- [BRIEF]: Pictures stay out of the copy, which must hold exactly the lines from the one containing "Image resolution: width=902" through the end of the material below.

++++++++++++++++++++

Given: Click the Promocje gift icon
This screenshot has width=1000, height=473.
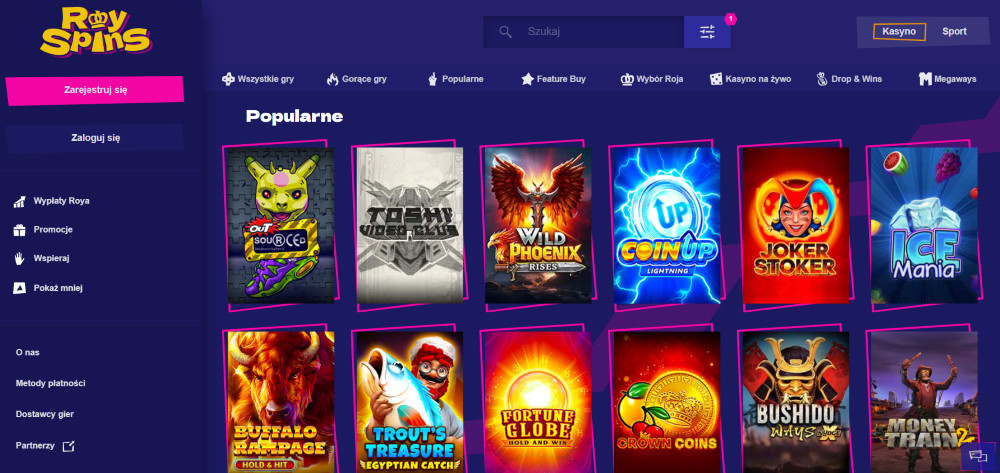Looking at the screenshot, I should pos(19,230).
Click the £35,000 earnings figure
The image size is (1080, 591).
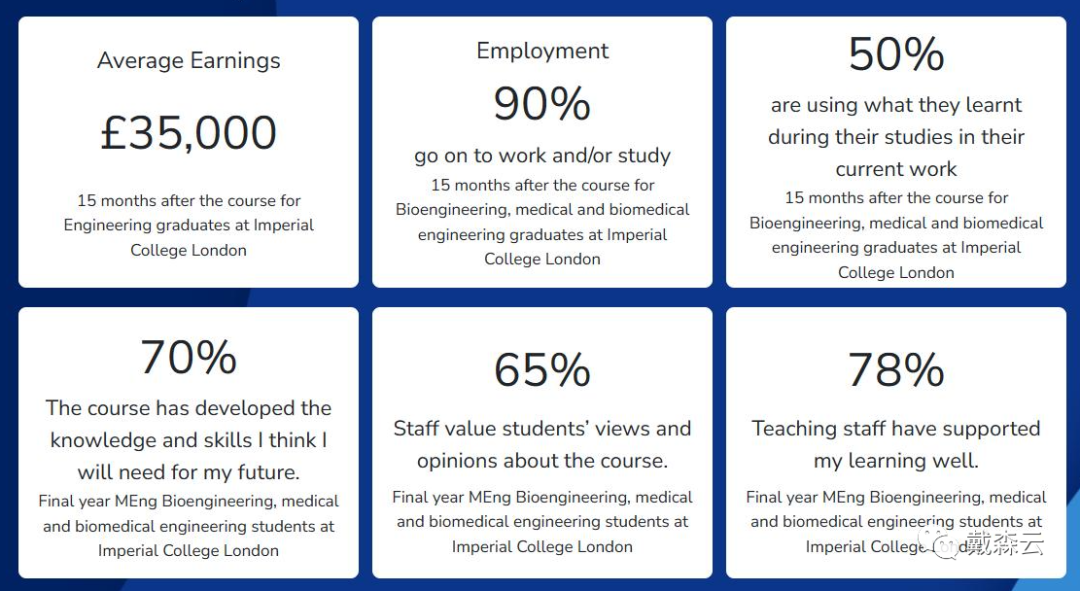pos(189,132)
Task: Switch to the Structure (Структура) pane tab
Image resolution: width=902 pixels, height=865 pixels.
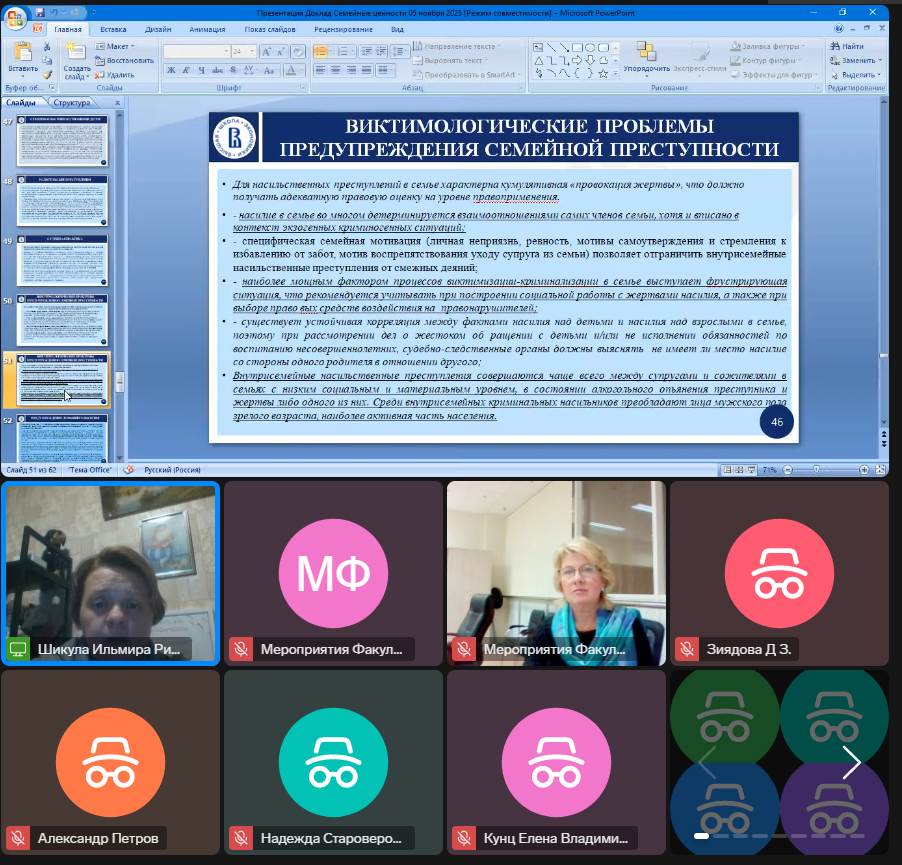Action: tap(72, 103)
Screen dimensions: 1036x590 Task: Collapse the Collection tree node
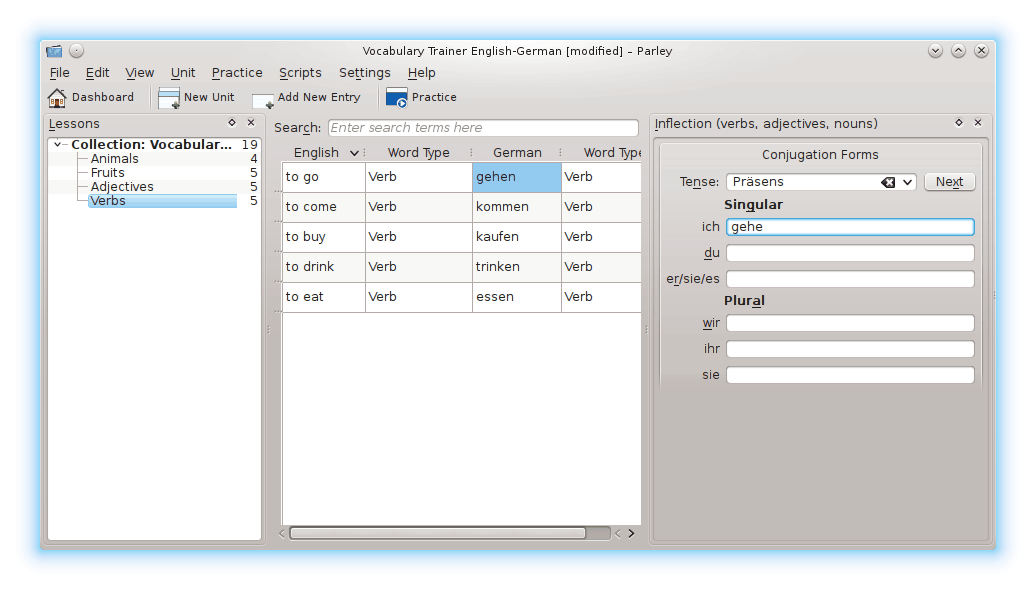point(59,145)
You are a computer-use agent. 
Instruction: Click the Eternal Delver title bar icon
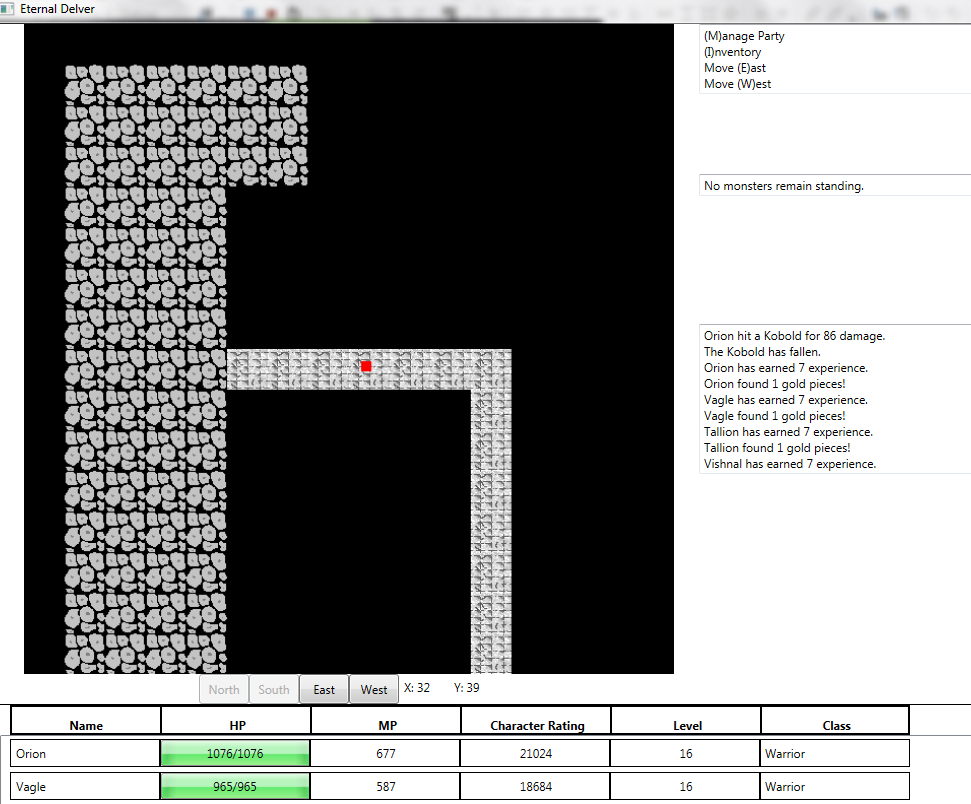[x=8, y=9]

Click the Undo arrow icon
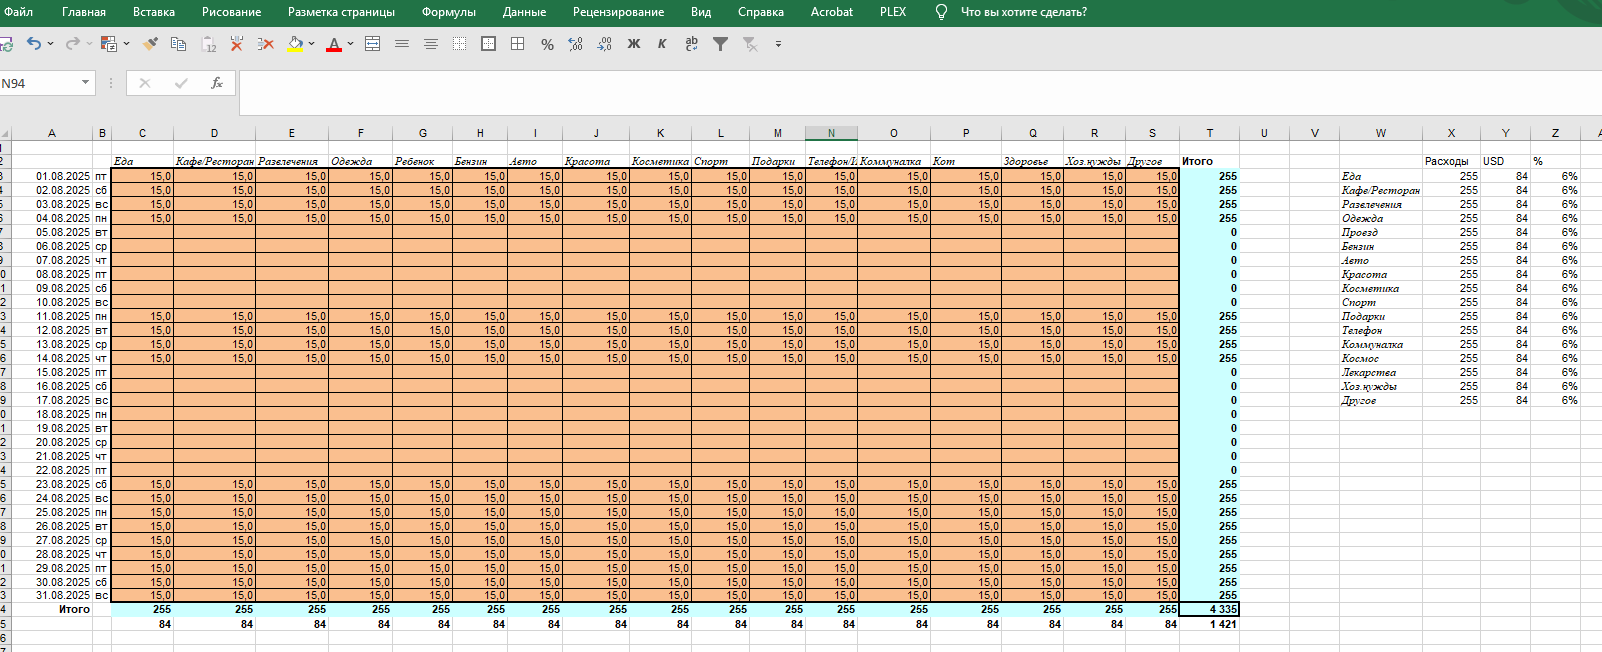coord(34,44)
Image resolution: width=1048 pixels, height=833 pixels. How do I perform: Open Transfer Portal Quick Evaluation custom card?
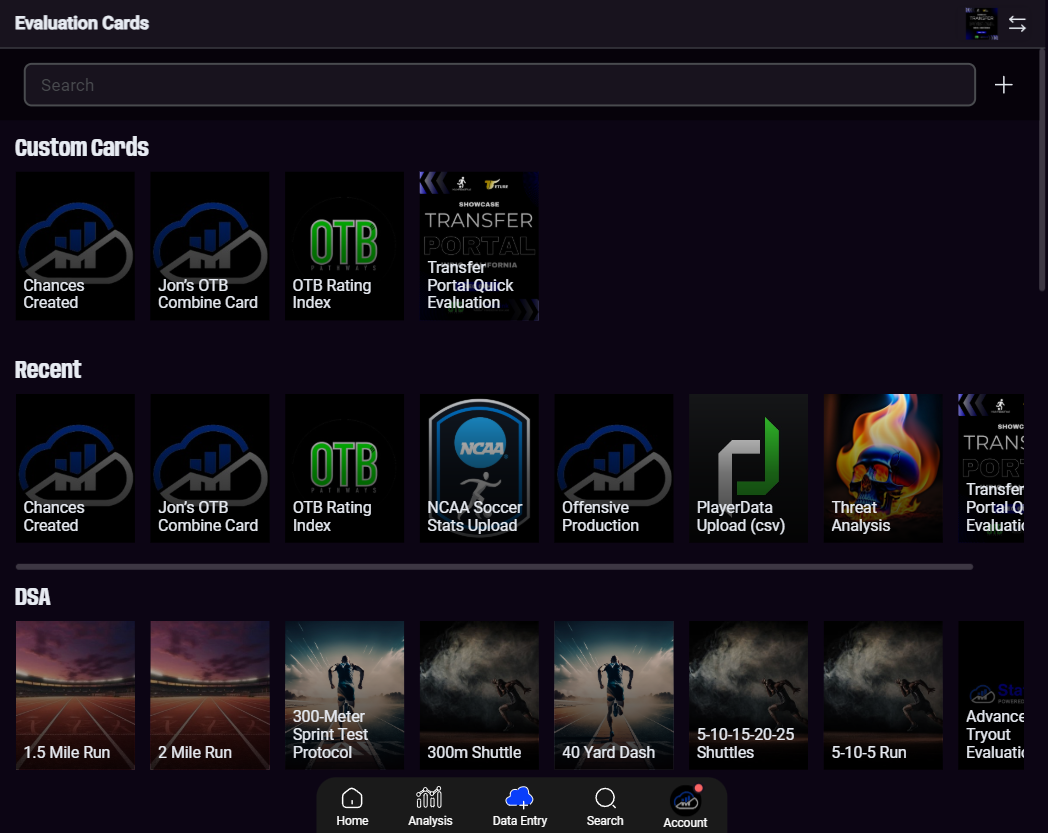point(479,246)
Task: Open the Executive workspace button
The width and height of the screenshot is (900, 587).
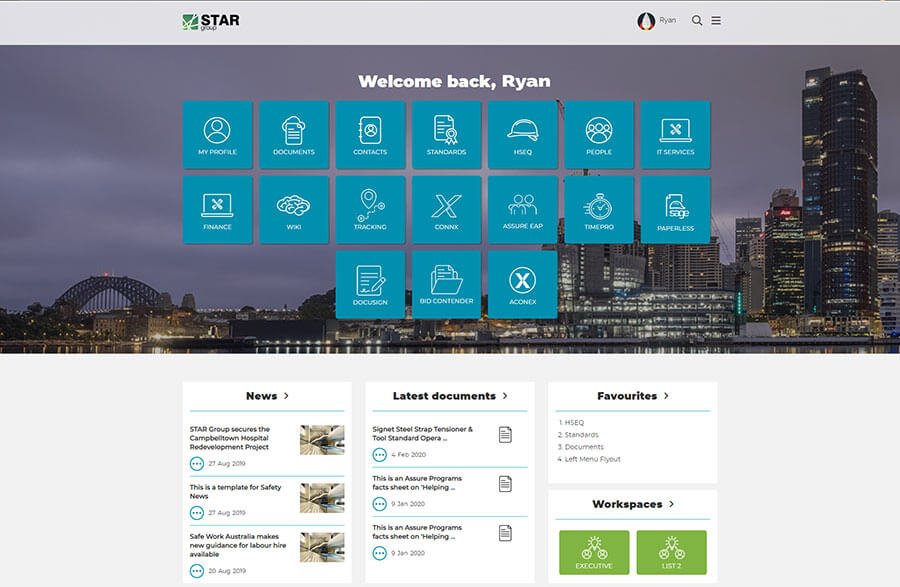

++++++++++++++++++++

- [WRITTEN REPLY]:
Image resolution: width=902 pixels, height=865 pixels.
Action: tap(72, 103)
Screen dimensions: 1036x590 Task: Collapse the Collection tree node
point(59,145)
You are a computer-use agent. 
Instruction: Click the Eternal Delver title bar icon
[x=8, y=9]

Click the Undo arrow icon
coord(34,44)
Image resolution: width=1048 pixels, height=833 pixels. How do I perform: Open Transfer Portal Quick Evaluation custom card?
point(479,246)
Task: Open the Executive workspace button
The width and height of the screenshot is (900, 587).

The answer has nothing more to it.